Fig 4 Effect of albiflorin on P-gp，MYC and WWP1 protein expression A：Western blot results for P-gp，MYC and WWP1 in SKOV3/DDP and shMYC-SKOV3/DDP cells;B：Western blot results for P-gp，MYC and WWP1 in SKOV3/DDP cells treated with albiflorin;C，D and E：The relative protein expressions levels of P-gp，MYC and WWP1 in SKOV3/DDP cells treated with albiflorin.*P<0.05，**P<0.01 vs control group.

MYC是调控P-gp表达的一个上游靶点，可能通过多种途径调控P-gp表达。E3 泛素连接酶在泛素化级联的最后一步发挥关键作用，通过特异性结合底物蛋白来确定哪种蛋白质被泛素化。WWP1是一种是HECT(homologous to E6AP C-terminus)类E3泛素连接酶，是一个重要的抗肿瘤药物作用靶点[15]。MYC高表达直接上调其靶基因WWP1表达，促进磷酸酶和张力蛋白类似物(phosphatase and tensin homolog，PTEN)多聚泛素化，从而抑制PTEN的二聚化、膜募集和肿瘤抑制功能，进一步激活PI3K/AKT通路，调控P-gp，促进肿瘤MDR[5]。另有研究表明，核内小RNA宿主基因12(small nucleolar RNA host gene 12，SNHG12)亦是MYC的靶基因，MYC抑制SNHG12表达，进而抑制P-gp表达，增强鼻型NK/T细胞淋巴瘤细胞对顺铂的敏感性[16]。

MYCi975是特异性MYC抑制剂，8 μmol·L-1即可明显抑制MYC的表达[17]，因此本研究中选择此浓度作为MYC抑制的阳性对照浓度。Rho123是经典P-gp底物，用于P-gp功能评估，在本研究中作为P-gp功能指示剂[18]。本研究发现，AL联用顺铂可明显降低SKOV3/DDP细胞的耐药性，减弱P-gp的泵药作用。同时，采用shRNA敲低MYC表达后，SKOV3/DDP细胞的耐药性下降，P-gp泵药作用同时减弱。经比较，AL的耐药逆转和对P-gp功能的抑制作用与MYCi975抑制和MYC敲低效果均类似。为进一步探讨AL逆转耐药的机制，考察了AL对ABCB1/P-gp、MYC和WWP1基因和蛋白表达的影响。结果发现，AL可明显抑制ABCB1/P-gp、MYC和WWP1基因和蛋白表达。AL对这些基因的抑制作用同样与MYCi975抑制和MYC敲低效果类似。这些结果表明，AL对SKOV3/DDP细胞的耐药逆转作用与减弱P-gp功能，抑制ABCB1/P-gp、MYC和WWP1基因和蛋白表达有关。值得注意的是，中晚期肿瘤患者多受癌痛折磨，AL本身具有镇痛作用[6]，其作为化疗辅助用药在逆转肿瘤耐药性，降低化疗药物剂量的同时，预期可以减轻患者的痛苦。

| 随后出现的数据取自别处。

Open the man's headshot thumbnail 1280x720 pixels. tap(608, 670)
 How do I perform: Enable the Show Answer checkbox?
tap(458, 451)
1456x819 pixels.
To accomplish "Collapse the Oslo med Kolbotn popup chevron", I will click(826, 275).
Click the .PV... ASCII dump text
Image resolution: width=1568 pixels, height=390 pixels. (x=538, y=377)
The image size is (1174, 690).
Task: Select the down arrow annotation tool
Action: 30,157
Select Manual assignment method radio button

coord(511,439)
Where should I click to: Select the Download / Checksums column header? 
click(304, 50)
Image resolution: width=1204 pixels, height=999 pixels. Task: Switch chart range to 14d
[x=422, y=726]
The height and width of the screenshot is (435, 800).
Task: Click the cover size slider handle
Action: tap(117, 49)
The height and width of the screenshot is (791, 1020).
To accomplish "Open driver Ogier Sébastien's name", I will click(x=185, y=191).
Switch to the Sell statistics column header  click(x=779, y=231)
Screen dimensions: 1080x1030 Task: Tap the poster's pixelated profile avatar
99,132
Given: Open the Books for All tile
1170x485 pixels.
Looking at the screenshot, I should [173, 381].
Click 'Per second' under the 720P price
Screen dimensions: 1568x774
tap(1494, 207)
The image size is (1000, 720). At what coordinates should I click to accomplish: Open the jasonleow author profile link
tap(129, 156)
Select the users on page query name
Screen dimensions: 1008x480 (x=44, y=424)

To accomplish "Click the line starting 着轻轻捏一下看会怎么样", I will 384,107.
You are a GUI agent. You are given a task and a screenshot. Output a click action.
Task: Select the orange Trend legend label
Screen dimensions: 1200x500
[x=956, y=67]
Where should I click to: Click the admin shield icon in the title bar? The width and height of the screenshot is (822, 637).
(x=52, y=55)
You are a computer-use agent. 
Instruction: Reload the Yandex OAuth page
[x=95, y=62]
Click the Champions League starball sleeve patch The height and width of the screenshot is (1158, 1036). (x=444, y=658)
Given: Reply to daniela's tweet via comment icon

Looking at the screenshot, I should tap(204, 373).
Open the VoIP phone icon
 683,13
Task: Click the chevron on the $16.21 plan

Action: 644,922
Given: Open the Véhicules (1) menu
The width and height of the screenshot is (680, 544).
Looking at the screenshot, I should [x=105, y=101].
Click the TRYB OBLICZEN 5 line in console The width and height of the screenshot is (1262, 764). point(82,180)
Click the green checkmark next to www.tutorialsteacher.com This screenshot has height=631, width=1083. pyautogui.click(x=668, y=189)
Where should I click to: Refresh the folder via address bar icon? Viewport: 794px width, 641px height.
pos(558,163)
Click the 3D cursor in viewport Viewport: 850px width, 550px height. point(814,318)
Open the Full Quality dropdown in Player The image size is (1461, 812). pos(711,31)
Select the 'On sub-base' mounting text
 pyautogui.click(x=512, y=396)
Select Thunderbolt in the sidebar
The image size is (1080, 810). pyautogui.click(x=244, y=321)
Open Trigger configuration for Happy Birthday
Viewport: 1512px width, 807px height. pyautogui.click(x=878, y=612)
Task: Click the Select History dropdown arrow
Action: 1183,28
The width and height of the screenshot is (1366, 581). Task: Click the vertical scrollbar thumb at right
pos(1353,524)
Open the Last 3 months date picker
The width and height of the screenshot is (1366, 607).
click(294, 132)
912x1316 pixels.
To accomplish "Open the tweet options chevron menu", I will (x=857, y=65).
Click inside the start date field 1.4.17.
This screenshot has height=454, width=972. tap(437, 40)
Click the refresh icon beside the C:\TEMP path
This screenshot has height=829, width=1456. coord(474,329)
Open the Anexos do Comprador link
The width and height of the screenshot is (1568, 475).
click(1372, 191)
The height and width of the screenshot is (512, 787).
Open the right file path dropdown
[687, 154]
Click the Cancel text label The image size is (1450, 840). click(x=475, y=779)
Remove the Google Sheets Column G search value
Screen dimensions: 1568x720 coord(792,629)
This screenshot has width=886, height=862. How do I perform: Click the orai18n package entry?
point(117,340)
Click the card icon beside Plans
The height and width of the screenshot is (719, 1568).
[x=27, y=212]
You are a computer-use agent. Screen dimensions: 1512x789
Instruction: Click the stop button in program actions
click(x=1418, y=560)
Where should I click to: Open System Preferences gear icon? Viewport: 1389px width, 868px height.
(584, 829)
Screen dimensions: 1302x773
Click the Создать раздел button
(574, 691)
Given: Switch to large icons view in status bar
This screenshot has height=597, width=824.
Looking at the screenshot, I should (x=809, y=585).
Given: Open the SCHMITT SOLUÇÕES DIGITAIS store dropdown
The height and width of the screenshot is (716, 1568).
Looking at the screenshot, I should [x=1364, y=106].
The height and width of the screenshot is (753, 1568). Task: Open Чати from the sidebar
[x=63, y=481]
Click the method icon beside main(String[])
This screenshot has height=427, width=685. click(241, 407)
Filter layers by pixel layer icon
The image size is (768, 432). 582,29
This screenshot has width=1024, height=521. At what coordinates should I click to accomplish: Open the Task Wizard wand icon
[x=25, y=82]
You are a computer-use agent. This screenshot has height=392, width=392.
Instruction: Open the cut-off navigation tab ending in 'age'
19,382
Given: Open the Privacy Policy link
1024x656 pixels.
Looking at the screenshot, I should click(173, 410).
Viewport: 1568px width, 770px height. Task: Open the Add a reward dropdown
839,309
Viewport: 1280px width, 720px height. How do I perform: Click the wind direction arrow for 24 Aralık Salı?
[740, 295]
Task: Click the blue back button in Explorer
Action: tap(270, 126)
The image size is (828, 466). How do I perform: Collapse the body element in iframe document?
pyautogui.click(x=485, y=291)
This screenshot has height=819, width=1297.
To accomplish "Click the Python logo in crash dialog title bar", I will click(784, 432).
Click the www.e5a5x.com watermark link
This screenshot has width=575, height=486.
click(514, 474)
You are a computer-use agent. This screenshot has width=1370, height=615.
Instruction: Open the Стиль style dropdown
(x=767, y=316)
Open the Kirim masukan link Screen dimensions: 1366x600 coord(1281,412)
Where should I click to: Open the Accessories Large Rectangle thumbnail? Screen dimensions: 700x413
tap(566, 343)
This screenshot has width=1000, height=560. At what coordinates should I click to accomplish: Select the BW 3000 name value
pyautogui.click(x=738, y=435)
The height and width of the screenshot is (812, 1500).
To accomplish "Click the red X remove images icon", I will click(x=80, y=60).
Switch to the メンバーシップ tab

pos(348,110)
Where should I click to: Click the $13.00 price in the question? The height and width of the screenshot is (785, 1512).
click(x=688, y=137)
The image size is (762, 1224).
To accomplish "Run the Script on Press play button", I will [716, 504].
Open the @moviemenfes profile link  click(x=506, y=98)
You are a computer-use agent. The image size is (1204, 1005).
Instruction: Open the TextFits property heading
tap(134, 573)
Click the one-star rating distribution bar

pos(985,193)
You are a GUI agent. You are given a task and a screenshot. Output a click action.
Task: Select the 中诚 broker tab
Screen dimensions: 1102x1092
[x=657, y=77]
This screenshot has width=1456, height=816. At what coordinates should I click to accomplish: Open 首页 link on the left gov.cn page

本研究为AL作为耐药逆转剂用于卵巢癌的治疗提供了实验基础，同时对于肿瘤耐药逆转剂的开发提供了一种潜在的新策略，对临床肿瘤的治疗具有重要意义。然而，25 μmol·L-1AL联用顺铂的逆转耐药作用虽然与8 μmol·L-1MYCi975联用顺铂的作用相近，但前者对ABCB1/P-gp、MYC和WWP1以及P-gp功能的抑制作用明显弱于后者，提示AL可能还有其他潜在的逆转耐药调控机制，有待进一步研究验证。